--- Information shown ---

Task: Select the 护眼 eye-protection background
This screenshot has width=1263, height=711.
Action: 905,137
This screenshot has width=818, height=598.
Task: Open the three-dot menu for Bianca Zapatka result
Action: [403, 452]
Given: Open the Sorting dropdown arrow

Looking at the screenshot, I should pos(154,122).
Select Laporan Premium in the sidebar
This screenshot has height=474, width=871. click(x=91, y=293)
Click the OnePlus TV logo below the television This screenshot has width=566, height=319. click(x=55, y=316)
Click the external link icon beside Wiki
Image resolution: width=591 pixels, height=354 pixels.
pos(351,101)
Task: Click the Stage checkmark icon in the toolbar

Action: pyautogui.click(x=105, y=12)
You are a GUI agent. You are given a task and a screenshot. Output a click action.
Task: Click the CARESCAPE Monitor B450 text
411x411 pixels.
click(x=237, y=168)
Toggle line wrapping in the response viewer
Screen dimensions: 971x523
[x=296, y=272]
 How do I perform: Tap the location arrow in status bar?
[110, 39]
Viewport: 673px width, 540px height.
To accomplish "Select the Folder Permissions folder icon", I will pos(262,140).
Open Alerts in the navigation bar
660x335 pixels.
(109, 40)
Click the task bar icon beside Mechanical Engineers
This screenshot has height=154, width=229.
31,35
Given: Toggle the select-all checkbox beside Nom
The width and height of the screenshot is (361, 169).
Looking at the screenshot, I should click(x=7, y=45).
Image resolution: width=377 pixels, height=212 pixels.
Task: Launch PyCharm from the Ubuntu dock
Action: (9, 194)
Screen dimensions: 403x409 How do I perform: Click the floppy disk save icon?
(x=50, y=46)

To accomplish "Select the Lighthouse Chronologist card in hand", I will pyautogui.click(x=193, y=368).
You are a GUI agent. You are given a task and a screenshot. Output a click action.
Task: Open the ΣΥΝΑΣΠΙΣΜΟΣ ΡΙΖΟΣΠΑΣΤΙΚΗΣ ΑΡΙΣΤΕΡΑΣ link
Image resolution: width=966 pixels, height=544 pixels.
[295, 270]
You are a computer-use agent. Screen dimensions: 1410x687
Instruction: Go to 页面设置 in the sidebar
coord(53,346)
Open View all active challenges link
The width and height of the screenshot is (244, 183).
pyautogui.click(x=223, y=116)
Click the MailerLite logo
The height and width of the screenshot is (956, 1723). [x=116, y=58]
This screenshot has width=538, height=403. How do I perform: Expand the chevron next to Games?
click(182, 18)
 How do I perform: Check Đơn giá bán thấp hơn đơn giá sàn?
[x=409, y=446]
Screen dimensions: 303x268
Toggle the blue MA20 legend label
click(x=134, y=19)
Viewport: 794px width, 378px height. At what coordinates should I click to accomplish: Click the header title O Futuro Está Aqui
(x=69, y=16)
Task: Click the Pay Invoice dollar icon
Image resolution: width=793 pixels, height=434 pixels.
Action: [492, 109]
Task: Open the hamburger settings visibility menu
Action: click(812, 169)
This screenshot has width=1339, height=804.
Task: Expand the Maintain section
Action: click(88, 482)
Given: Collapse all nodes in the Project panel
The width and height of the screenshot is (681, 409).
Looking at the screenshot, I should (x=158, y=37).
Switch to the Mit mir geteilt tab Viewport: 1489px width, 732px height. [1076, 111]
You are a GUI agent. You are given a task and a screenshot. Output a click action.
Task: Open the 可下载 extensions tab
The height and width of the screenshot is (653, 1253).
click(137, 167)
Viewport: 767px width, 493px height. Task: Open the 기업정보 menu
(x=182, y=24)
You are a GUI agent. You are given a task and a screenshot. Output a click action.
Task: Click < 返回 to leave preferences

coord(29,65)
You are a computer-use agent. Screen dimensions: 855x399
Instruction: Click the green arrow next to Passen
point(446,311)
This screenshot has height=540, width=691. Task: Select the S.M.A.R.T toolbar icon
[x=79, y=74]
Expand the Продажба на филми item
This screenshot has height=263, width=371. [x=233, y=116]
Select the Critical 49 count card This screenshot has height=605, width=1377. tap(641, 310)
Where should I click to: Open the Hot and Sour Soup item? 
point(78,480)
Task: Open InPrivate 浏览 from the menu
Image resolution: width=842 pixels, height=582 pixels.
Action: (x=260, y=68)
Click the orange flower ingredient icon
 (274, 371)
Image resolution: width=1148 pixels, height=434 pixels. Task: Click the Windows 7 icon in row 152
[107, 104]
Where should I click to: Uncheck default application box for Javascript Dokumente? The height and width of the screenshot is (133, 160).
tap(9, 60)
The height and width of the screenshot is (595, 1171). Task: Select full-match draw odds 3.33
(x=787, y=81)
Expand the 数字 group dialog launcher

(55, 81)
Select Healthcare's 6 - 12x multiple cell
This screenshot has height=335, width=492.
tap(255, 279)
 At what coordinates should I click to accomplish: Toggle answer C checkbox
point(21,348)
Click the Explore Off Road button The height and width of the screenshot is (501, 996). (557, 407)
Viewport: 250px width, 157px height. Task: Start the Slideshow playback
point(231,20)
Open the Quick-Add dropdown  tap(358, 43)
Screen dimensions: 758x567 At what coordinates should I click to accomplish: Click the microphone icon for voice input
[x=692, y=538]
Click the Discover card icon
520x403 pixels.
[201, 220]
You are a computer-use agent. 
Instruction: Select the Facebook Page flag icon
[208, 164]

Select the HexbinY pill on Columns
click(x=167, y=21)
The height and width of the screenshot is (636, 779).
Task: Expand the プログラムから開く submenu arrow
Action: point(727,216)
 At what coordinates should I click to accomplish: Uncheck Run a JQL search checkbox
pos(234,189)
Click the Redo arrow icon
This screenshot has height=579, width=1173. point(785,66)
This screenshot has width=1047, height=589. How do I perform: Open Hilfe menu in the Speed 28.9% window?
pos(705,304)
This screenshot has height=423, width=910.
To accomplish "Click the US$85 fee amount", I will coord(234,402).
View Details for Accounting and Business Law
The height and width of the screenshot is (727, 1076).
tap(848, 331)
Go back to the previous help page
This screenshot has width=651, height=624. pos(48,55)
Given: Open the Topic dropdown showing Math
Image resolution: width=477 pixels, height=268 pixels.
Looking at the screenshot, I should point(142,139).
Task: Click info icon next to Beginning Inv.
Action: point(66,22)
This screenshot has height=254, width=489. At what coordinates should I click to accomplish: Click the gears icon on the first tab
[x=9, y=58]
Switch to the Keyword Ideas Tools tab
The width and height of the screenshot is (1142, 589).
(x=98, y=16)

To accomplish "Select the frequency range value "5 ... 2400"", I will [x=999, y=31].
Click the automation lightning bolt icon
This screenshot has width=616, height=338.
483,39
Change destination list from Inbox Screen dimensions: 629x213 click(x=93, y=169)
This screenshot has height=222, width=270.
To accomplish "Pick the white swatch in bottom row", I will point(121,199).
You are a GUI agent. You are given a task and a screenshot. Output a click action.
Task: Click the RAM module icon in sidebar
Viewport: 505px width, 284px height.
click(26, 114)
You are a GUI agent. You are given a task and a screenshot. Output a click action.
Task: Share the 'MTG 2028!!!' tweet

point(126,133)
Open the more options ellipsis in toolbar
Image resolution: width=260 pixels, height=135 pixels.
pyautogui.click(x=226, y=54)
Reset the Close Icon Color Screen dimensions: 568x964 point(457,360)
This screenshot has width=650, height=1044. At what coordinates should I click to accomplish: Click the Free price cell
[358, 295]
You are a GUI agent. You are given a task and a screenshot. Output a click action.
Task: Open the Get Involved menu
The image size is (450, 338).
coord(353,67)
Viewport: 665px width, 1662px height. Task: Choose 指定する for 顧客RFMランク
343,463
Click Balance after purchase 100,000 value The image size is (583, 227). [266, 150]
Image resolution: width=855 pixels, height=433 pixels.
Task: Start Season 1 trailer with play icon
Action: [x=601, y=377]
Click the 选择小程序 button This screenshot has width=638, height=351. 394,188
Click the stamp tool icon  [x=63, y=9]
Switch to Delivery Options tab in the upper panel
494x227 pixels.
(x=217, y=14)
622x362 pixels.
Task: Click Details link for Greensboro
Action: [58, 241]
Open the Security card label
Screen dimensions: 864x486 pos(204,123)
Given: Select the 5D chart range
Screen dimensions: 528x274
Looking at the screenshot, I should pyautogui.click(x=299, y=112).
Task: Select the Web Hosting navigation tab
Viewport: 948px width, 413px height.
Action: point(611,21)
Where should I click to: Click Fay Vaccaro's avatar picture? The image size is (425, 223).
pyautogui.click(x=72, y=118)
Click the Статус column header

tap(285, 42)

---

— Exercise prompt —
Your answer should consist of the lines of the listing that contain "button", copied as they stand.

— Result for this task —
Click the Explore Off Road button The height and width of the screenshot is (501, 996). (557, 407)
Click the 选择小程序 button This screenshot has width=638, height=351. 394,188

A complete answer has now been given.